JOB => Reproduce the lines verbatim, starting at the beginning of the items and ending at the line that contains "tap(20, 176)", with that line included.

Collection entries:
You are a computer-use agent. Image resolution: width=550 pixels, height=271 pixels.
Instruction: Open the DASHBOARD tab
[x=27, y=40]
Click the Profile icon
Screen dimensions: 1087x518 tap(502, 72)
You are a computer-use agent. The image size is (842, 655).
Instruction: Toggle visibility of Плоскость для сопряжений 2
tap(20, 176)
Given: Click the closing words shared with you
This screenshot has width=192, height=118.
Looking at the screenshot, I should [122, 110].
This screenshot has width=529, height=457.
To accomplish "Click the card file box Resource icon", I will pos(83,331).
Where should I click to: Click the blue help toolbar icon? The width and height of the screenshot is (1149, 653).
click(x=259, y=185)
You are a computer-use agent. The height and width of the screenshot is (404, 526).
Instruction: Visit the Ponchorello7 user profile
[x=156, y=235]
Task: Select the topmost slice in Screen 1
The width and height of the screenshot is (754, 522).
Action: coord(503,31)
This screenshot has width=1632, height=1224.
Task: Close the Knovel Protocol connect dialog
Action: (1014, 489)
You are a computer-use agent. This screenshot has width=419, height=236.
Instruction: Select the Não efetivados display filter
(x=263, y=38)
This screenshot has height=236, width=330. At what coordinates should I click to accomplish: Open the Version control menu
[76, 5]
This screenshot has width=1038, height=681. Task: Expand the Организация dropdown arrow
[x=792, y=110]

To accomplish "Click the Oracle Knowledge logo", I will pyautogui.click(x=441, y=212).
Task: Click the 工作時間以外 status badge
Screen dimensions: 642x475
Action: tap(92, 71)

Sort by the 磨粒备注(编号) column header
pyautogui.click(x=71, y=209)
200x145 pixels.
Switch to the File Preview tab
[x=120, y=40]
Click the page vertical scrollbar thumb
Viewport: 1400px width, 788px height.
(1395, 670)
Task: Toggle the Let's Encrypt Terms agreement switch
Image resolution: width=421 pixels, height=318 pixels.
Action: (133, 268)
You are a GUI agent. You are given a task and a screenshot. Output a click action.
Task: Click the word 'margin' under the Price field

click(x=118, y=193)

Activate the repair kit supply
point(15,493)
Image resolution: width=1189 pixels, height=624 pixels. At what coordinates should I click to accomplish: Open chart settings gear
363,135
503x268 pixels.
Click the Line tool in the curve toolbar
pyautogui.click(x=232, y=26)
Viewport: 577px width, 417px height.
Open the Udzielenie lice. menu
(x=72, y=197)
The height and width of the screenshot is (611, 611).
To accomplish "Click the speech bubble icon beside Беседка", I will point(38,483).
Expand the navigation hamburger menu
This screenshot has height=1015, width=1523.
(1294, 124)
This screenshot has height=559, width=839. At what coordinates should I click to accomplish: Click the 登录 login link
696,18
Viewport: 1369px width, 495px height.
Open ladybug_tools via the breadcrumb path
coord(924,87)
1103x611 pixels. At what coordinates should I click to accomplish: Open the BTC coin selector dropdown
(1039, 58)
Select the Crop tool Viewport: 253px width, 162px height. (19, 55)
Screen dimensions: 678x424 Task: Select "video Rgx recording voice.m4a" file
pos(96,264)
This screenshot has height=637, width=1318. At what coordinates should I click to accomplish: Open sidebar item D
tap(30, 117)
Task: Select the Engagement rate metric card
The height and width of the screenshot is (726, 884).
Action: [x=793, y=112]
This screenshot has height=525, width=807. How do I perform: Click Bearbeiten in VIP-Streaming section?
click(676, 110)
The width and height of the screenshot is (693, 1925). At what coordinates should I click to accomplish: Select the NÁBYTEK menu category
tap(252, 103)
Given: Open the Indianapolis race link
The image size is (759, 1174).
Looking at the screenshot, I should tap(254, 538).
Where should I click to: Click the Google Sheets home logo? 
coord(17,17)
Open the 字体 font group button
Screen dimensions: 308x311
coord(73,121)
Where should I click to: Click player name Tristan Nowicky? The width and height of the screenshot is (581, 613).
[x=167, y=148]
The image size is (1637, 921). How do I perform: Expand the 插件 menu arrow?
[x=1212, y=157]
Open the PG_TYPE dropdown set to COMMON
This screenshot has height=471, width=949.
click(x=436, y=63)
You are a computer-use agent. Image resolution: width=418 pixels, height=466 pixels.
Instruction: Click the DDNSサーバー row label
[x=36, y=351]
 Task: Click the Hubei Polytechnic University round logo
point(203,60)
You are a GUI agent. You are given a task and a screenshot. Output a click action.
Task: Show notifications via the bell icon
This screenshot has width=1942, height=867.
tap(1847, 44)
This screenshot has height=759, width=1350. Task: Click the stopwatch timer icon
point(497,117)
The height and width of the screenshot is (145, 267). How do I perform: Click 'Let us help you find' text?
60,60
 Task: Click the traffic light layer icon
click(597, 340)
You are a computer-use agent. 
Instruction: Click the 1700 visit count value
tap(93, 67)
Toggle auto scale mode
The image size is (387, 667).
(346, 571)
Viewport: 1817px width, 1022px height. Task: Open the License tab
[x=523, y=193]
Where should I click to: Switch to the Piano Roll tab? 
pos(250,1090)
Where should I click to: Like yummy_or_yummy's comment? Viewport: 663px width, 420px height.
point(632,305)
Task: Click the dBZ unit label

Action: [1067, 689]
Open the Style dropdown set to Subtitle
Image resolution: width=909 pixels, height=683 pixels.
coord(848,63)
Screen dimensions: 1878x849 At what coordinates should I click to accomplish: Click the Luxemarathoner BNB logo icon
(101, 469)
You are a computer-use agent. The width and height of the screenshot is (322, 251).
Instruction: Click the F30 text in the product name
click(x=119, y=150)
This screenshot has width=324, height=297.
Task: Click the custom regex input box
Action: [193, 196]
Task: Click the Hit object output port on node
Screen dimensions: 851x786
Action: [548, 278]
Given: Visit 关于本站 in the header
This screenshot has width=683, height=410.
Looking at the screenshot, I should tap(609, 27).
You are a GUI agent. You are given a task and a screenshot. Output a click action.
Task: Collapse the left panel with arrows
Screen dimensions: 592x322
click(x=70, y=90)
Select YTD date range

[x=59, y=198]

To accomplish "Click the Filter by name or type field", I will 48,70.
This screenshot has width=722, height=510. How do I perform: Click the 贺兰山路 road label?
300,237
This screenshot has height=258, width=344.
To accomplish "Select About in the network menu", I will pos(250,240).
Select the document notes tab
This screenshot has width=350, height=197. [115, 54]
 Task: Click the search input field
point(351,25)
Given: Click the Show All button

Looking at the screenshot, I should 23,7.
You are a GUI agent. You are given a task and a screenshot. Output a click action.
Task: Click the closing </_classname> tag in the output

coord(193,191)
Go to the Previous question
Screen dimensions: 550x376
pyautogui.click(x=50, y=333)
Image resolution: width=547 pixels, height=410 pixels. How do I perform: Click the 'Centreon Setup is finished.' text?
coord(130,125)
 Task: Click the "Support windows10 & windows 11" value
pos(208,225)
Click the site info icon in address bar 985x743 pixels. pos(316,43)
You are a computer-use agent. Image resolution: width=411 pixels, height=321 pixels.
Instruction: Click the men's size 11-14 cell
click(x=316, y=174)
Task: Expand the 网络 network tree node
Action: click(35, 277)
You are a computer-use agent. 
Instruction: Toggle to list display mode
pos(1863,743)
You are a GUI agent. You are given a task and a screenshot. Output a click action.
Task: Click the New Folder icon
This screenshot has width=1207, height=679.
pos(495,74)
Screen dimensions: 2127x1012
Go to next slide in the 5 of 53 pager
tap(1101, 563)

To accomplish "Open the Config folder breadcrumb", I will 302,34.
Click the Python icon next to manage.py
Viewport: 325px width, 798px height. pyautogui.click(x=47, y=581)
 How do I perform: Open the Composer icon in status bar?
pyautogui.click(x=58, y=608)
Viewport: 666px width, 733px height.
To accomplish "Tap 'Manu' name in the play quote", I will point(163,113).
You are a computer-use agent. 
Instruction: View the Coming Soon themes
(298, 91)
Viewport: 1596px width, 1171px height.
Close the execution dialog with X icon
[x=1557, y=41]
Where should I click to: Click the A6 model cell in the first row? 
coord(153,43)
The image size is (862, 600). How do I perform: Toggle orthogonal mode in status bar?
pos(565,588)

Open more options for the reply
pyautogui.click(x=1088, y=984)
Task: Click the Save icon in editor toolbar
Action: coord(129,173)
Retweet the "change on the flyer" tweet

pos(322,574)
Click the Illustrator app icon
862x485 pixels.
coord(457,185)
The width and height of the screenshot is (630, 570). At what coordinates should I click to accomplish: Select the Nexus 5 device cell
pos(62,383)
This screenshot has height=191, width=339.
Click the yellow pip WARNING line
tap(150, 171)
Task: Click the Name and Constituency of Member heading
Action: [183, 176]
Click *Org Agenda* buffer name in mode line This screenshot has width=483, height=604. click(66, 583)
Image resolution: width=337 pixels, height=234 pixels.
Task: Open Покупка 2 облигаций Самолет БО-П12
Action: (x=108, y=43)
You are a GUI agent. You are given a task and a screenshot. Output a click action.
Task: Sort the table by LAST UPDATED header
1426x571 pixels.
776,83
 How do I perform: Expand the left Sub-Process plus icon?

EXPECTED OUTPUT =>
You are a computer-use agent. Image resolution: width=550 pixels, height=271 pixels.
Instruction: Open the DASHBOARD tab
[x=27, y=40]
Click the Profile icon
Screen dimensions: 1087x518 tap(502, 72)
You are a computer-use agent. The image size is (842, 655).
Instruction: Toggle visibility of Плоскость для сопряжений 2
tap(20, 176)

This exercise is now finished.